[START OF Listed entries]

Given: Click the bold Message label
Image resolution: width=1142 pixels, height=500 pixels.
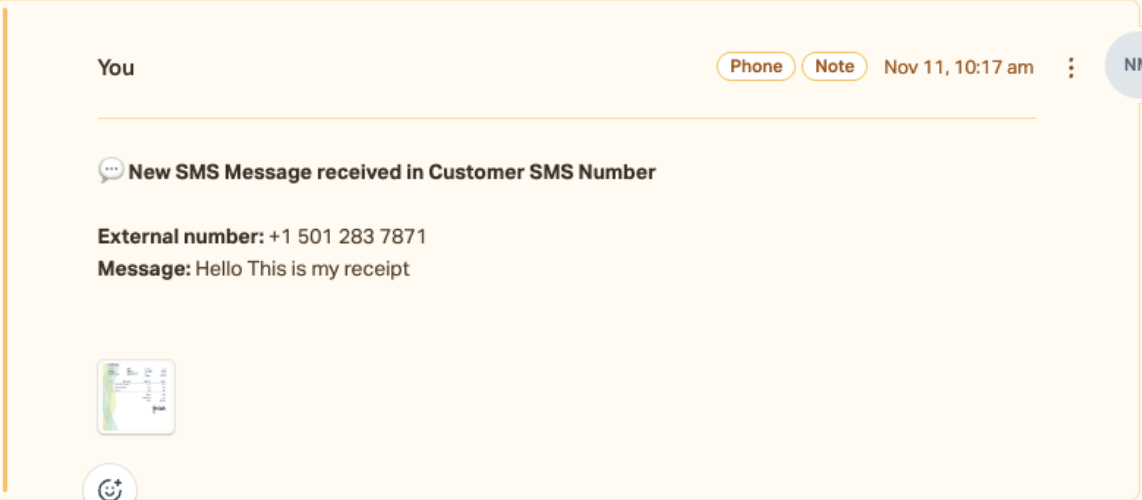Looking at the screenshot, I should click(x=144, y=269).
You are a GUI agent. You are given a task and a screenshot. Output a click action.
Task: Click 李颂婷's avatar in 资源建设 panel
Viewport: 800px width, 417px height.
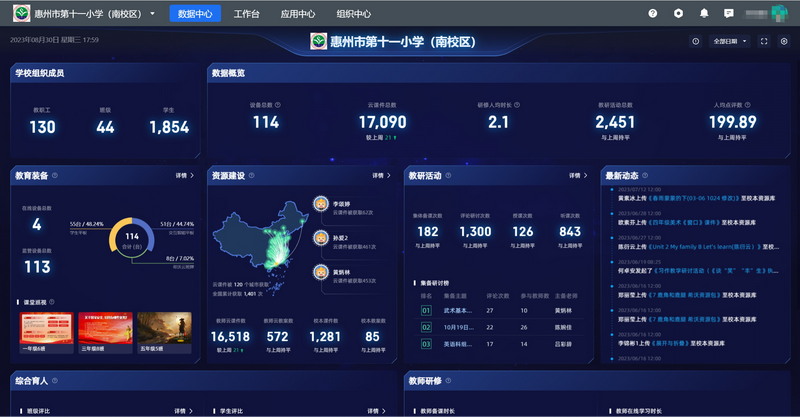click(321, 204)
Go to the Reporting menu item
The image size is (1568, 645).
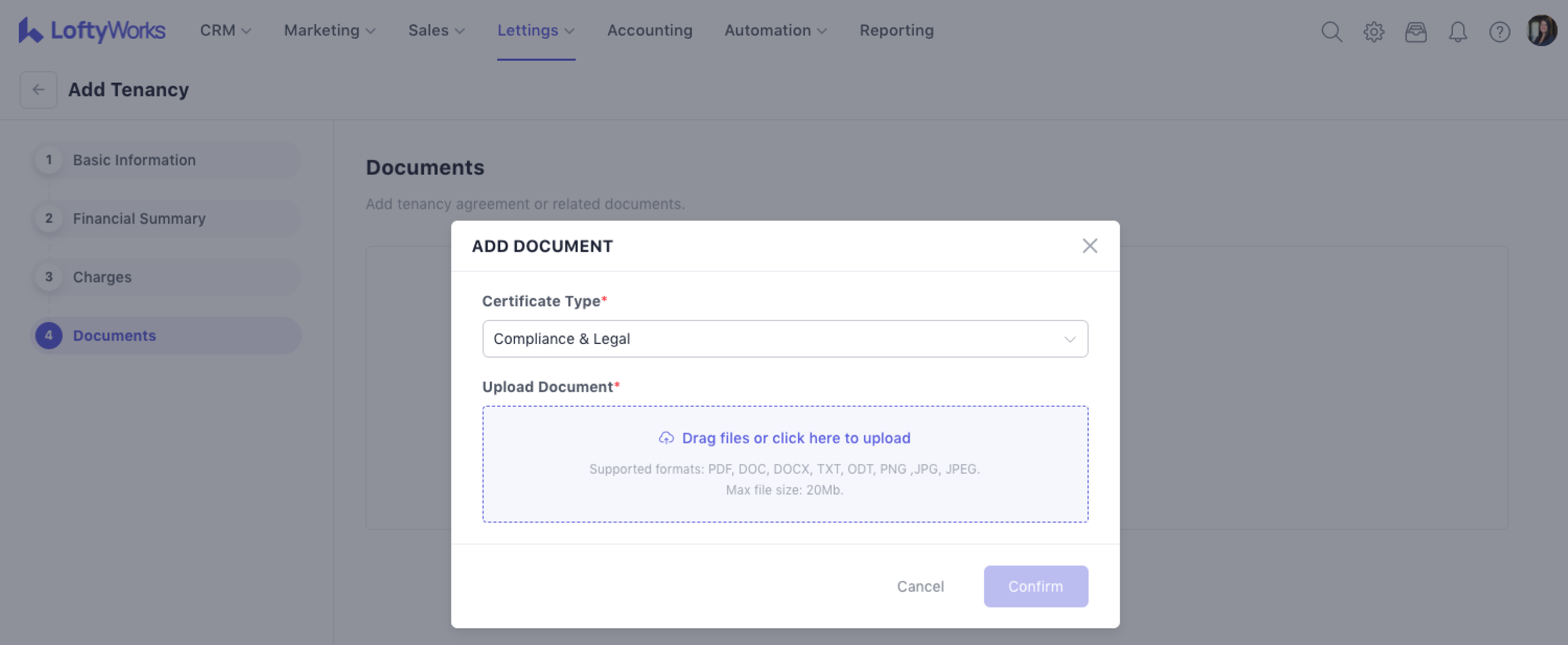click(x=896, y=30)
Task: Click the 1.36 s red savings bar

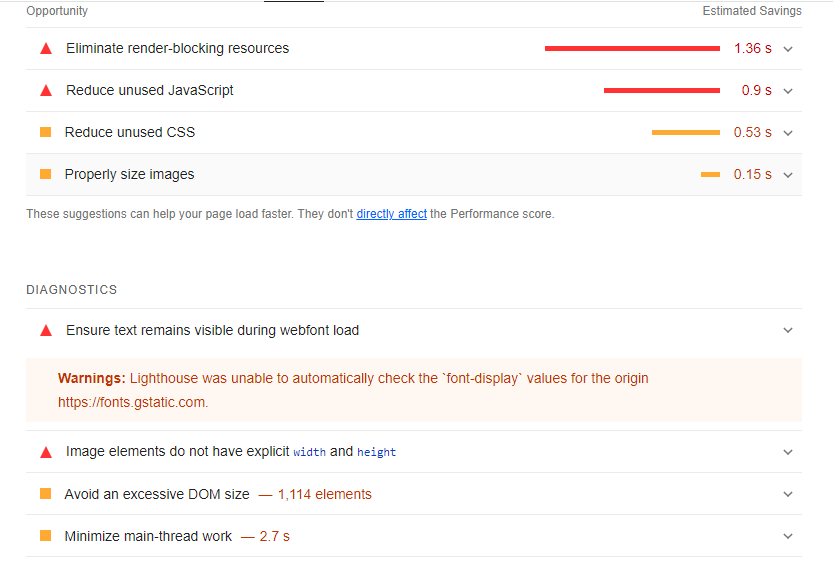Action: (632, 48)
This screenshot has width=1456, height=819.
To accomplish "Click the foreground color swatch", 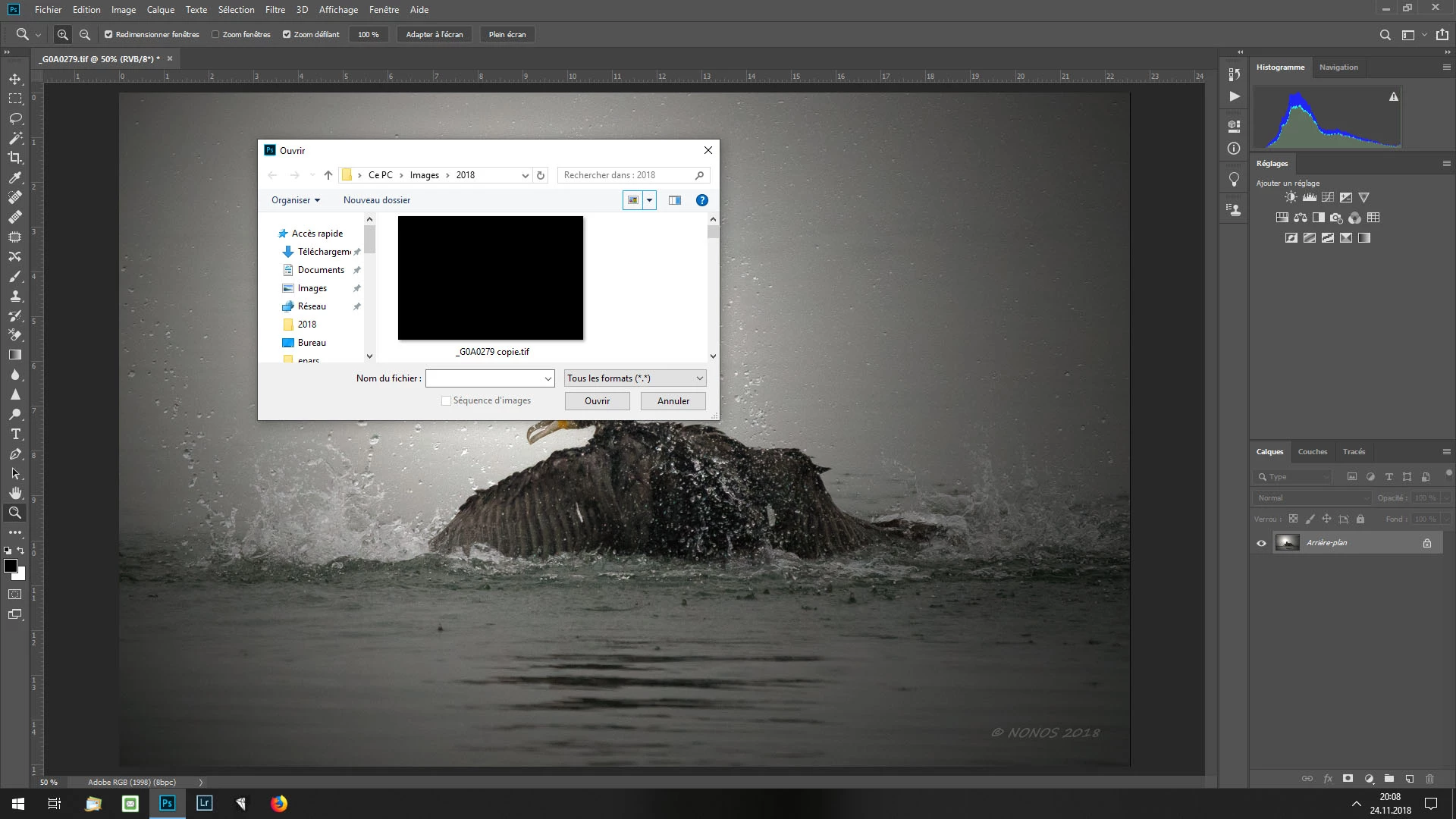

[END OF Listed entries]

• [Short task]
Pull out each line of the records above that contains the string "height", matching case exactly.

• [Written response]
Image resolution: width=1142 pixels, height=500 pixels.
Viewport: 800px width, 417px height.
This screenshot has width=1456, height=819.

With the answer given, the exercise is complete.